So I think what's going here is that we currently ship a service which unconditionally regenerates the initiator name on boot and overwrites the one from the Ignition config. Posted a fix in https://gitlab.cee.redhat.com/coreos/redhat-coreos/-/merge_requests/1098 to avoid that. > So I suspect we need to regenerate the initramfs when the `/etc/iscsi/initiatorname.iscsi` is changed via an MC. We should double-check with the customer, but IIUC the context for this is iSCSI-backed persistent storage. So we shouldn't need to modify the initramfs.

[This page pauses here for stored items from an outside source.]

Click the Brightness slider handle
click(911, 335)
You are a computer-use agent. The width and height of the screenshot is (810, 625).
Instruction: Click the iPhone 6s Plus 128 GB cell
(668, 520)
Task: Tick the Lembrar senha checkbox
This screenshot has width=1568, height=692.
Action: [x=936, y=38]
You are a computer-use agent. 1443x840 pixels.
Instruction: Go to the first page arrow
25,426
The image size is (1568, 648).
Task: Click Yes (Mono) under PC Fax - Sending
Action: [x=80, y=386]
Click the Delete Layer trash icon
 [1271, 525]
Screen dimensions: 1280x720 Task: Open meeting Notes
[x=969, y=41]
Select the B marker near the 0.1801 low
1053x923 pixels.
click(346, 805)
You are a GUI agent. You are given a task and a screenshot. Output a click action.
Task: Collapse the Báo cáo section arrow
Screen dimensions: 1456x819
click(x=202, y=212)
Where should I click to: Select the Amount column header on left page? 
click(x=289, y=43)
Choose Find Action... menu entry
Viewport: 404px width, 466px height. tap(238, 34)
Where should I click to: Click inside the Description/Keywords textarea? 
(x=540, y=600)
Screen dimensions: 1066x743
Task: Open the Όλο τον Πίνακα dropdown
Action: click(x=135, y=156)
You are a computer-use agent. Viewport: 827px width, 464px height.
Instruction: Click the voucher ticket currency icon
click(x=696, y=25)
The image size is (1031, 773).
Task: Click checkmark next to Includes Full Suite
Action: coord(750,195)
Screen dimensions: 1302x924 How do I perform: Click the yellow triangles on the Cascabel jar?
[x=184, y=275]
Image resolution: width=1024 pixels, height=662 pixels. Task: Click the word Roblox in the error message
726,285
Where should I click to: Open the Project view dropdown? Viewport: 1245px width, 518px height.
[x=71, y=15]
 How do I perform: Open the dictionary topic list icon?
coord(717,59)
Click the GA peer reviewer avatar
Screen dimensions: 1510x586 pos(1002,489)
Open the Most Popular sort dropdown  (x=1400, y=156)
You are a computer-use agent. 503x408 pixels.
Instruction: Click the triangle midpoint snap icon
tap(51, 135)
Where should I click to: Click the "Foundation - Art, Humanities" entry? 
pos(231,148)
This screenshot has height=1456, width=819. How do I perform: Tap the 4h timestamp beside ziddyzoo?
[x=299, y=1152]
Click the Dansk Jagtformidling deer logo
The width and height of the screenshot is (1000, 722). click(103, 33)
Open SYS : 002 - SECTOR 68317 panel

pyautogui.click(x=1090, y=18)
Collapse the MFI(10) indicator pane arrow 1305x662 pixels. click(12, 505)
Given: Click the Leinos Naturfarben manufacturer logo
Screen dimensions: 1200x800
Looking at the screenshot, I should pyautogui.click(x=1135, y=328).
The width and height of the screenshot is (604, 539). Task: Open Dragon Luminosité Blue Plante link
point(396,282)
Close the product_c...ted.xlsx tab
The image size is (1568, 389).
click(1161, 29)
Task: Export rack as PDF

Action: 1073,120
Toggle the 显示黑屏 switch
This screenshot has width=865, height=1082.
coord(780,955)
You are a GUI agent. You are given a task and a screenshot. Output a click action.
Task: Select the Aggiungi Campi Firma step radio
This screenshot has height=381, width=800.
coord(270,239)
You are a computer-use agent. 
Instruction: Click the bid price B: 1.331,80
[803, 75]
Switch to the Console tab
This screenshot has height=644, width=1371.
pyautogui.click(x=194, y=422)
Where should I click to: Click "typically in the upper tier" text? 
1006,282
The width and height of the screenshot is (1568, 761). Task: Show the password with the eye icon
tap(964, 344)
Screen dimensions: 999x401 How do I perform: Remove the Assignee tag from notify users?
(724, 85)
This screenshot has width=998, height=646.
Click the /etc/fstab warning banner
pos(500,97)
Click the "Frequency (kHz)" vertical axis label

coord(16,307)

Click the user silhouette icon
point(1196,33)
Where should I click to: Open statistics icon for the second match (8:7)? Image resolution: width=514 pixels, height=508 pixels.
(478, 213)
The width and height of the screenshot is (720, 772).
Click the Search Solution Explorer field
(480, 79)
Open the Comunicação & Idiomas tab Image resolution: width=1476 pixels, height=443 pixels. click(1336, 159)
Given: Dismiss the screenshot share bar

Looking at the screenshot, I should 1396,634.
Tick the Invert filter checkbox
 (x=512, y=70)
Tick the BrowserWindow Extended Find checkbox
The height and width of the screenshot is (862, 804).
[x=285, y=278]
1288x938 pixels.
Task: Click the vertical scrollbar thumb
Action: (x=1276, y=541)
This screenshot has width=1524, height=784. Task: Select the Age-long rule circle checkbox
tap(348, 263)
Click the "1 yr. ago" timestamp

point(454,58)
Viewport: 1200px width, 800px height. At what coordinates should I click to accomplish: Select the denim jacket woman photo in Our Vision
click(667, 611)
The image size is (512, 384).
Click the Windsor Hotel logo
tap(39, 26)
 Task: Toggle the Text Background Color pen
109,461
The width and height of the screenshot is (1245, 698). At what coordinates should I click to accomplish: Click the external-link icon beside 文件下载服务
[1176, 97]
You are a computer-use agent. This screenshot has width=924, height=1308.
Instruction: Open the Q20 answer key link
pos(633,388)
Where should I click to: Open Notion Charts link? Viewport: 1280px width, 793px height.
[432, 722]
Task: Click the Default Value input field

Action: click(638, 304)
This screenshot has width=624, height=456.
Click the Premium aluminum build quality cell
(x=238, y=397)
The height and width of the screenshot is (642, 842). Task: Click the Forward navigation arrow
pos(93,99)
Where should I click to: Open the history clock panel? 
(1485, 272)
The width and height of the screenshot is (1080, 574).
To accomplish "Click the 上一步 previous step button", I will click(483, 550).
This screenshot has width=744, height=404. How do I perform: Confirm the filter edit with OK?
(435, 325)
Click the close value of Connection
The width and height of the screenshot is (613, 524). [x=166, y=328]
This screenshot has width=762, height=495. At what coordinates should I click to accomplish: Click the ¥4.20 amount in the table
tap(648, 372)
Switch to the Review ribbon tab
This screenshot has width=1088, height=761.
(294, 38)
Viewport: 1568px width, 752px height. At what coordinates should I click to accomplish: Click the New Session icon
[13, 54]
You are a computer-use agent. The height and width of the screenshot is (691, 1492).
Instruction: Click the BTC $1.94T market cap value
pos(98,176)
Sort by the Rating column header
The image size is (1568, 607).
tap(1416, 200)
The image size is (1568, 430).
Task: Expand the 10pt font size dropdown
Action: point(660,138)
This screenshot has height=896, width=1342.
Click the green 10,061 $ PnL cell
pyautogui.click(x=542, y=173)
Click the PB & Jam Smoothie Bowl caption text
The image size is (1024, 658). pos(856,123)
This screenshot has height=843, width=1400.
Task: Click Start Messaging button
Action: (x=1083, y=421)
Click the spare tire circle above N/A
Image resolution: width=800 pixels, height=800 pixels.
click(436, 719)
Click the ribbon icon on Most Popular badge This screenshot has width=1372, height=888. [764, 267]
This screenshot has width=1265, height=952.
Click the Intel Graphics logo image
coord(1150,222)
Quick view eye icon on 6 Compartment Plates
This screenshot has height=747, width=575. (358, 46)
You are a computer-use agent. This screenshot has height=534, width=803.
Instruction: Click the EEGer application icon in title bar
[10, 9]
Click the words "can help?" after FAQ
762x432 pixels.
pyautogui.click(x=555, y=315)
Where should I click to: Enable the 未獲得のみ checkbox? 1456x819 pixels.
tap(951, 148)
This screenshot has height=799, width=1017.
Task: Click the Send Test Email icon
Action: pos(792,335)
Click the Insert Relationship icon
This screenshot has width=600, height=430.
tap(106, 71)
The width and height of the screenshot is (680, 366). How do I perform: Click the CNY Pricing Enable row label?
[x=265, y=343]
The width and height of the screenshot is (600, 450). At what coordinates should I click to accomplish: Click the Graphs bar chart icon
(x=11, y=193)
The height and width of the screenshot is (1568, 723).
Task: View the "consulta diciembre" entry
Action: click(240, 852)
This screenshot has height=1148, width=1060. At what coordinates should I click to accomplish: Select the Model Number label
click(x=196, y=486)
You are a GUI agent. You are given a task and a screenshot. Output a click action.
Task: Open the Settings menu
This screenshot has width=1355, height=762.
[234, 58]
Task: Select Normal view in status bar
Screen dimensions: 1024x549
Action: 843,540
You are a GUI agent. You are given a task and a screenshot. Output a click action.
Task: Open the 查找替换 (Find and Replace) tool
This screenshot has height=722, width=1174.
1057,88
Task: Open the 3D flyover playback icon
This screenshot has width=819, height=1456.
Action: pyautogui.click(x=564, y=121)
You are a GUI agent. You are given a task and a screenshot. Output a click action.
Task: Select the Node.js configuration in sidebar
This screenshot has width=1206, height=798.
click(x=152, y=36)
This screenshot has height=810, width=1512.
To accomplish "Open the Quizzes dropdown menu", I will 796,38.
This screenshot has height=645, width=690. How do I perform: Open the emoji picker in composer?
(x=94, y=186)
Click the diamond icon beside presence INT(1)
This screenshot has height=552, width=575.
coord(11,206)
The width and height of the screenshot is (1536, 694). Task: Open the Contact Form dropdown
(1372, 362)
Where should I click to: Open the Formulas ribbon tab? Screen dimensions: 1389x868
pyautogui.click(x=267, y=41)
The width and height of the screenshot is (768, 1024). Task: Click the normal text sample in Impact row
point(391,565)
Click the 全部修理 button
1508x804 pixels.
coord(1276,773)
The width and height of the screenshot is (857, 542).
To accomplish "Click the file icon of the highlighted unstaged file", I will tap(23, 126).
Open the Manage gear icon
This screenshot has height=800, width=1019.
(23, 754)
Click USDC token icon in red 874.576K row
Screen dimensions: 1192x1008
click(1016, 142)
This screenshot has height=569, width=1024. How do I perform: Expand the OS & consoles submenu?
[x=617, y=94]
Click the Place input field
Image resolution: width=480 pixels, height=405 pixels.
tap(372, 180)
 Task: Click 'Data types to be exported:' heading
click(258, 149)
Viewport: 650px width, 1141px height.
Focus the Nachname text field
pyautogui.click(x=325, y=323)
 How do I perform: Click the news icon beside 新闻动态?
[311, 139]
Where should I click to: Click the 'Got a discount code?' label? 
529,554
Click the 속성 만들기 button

Part of this bootimage bump: https://github.com/openshift/installer/pull/4066.
Bootimage bump merged.
(In reply to Jonathan Lebon from comment #7) > So I think what's going here is that we currently ship a service which > unconditionally regenerates the initiator name on boot and overwrites the > one from the Ignition config. Posted a fix in > https://gitlab.cee.redhat.com/coreos/redhat-coreos/-/merge_requests/1098 to > avoid that. > > > So I suspect we need to regenerate the initramfs when the `/etc/iscsi/initiatorname.iscsi` is changed via an MC. > > We should double-check with the customer, but IIUC the context for this is > iSCSI-backed persistent storage. So we shouldn't need to modify the > initramfs. I followed up with the CU and confirmed that this is correct.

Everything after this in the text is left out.